The data Block Start

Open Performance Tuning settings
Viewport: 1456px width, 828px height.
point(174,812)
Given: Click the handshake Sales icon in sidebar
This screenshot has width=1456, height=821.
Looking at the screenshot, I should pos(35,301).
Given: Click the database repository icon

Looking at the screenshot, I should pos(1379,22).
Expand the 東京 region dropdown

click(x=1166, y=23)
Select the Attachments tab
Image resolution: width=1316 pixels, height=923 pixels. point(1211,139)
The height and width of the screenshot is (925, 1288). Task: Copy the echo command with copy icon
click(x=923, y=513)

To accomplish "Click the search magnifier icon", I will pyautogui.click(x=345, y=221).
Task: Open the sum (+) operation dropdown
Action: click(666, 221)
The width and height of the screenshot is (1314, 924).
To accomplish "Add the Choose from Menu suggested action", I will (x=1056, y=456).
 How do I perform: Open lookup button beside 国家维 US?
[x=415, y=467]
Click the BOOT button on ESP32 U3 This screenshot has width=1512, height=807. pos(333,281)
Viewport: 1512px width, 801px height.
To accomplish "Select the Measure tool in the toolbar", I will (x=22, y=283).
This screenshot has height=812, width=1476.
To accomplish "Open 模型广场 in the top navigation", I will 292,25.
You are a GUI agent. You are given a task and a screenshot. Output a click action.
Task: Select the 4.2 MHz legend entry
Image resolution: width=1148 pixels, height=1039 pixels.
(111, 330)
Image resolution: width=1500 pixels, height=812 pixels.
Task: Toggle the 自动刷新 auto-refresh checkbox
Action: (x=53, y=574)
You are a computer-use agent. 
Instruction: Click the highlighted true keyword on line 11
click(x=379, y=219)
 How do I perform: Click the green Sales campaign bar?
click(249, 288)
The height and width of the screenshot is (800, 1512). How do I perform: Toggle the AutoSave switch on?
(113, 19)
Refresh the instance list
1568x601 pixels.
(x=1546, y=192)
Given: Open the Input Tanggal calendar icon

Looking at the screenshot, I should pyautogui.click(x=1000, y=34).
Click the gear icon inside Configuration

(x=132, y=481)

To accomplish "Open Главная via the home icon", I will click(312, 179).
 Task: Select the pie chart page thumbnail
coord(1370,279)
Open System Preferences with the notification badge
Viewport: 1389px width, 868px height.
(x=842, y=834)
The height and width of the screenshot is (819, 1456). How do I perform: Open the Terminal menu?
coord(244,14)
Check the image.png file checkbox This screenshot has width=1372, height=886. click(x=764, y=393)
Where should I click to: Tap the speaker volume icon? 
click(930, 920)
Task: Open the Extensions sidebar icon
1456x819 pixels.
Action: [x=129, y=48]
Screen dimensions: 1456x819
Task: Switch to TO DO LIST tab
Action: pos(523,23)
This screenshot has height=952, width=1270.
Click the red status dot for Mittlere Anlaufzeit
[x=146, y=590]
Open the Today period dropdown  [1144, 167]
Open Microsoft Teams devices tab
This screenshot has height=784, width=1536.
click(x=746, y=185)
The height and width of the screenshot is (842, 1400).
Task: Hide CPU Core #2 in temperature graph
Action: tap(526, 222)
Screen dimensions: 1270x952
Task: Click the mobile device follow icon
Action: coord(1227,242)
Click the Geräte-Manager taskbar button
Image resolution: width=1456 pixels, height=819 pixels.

The data Block End

§ **Task brief**
Looking at the listing above, count the lines that contain "sidebar" and give nothing but the number.

§ **Answer to this task**
2